Política

Empresários exortados a aderirem à linha de crédito

César Esteves

Jornalista

O Presidente da República, João Lourenço, voltou a apelar, esta sexta-feira (14), em Luanda, ao sector empresarial privado a aderir à linha de crédito do banco alemão Deutsche Bank, avaliada em mil milhões de euros, solicitada pelo Executivo.

15/01/2022  Última atualização 08H30
© Fotografia por: DR
O Chefe de Estado reiterou o apelo durante a reunião do Conselho Económico e Social, realizada na sala do Conselho de Ministros. "Para um país que quer inverter a estrutura da sua economia, fazer com que o Estado deixe de ser menos interventivo na economia e passar essa responsabilidade ao privado, não podemos continuar a desperdiçar os recursos que estão à disposição da economia, para que possamos empoderar o sector privado”, realçou.
Disse que tudo que o Executivo puder fazer, para ajudar, vai fazer. "Portanto, boa sorte! Esforcem-se por tirar o maior proveito possível dessa linha. É pegar ou largar!”, exortou, reforçando que não foi encontrada uma linha menos gravosa que essa.

"Pode ser que exista, mas, até aqui, não encontramos nesses valores tão avultados. Se algum dia conseguirmos, vamos procurar aproveitar, mas, enquanto não existir outra, o que há e único disponível, é este”, destacou. 

Na última entrevista, este mês, a cinco órgãos de imprensa, entre os quais o Jornal de Angola, o Presidente revelou que a única empresa que beneficiou desta linha de crédito, em 200 milhões de euros, é a Leonel Carrinho.
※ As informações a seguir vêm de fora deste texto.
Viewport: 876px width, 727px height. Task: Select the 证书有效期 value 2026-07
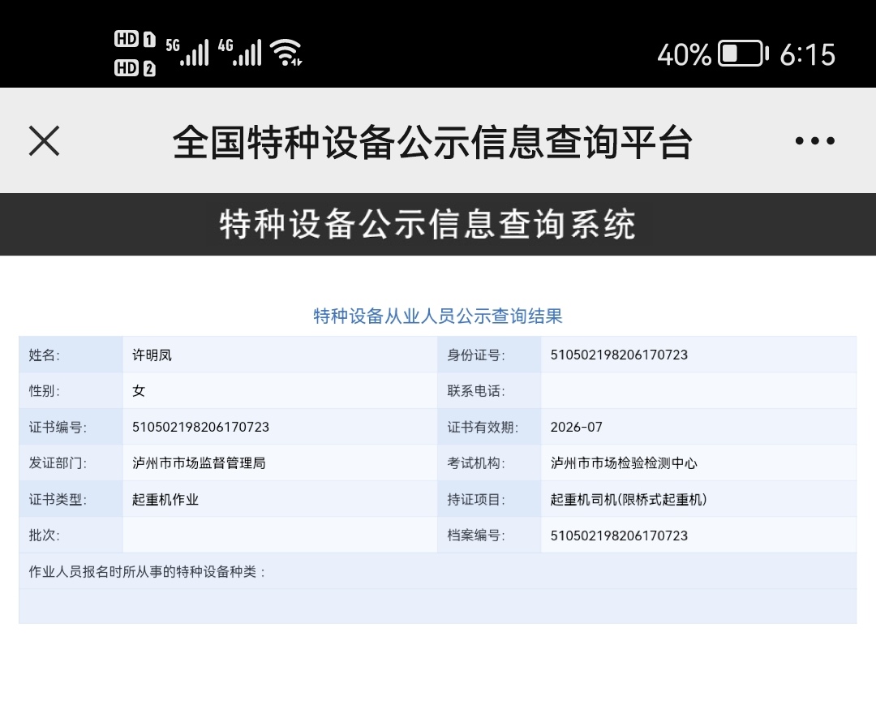577,427
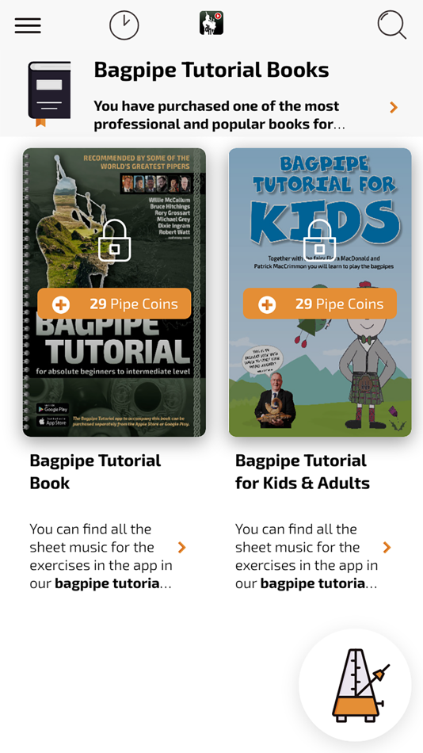Viewport: 423px width, 753px height.
Task: Tap the Bagpipe Tutorial Books heading
Action: [x=212, y=70]
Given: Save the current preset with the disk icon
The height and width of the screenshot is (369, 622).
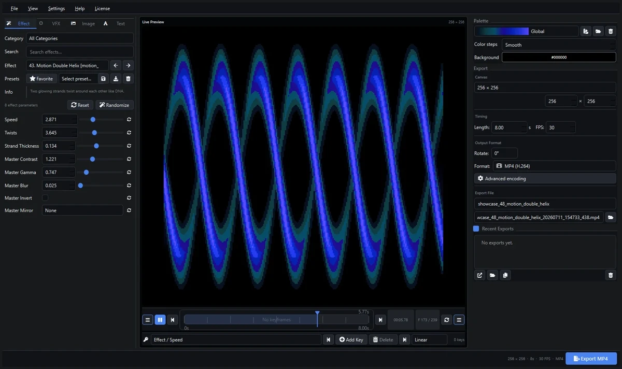Looking at the screenshot, I should tap(104, 79).

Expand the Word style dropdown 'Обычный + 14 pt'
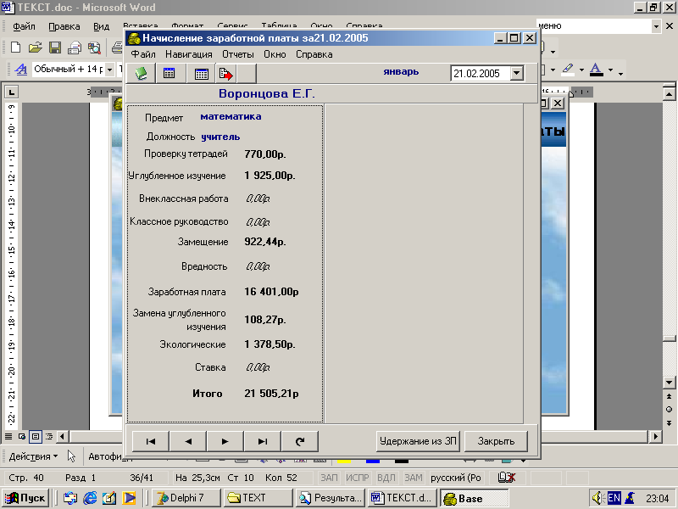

Entretanto, disse que estão, ainda, disponíveis 800 milhões de euros.

Essa linha de crédito foi negociada pelo Executivo, há três anos, e destina-se a apoiar, exclusivamente, o sector privado. A reunião de ontem, do Conselho Económico e Social analisou o Programa de Financiamento Alargado com o FMI (Dezembro de 2018- Dezembro de 2021), os seus resultados, estrutura metodológica e o futuro da relação com o FMI.

Constou, igualmente, da agenda de trabalho da reunião, a problemática da pobreza em Angola e as medidas para a reconversão da economia informal. O último tema analisado foi a sustentabilidade ambiental e a gestão dos resíduos sólidos.

O Conselho Económico e Social é um órgão consultivo autónomo do Presidente da República que tem a incumbência de produzir reflexões à volta de questões de especialidade macro-económica, empresarial e social. O órgão é integrado por membros designados pelo Presidente e são escolhidos entre especialistas reconhecidos nas áreas das ciências económicas e sociais, empresários e gestores com experiência notável.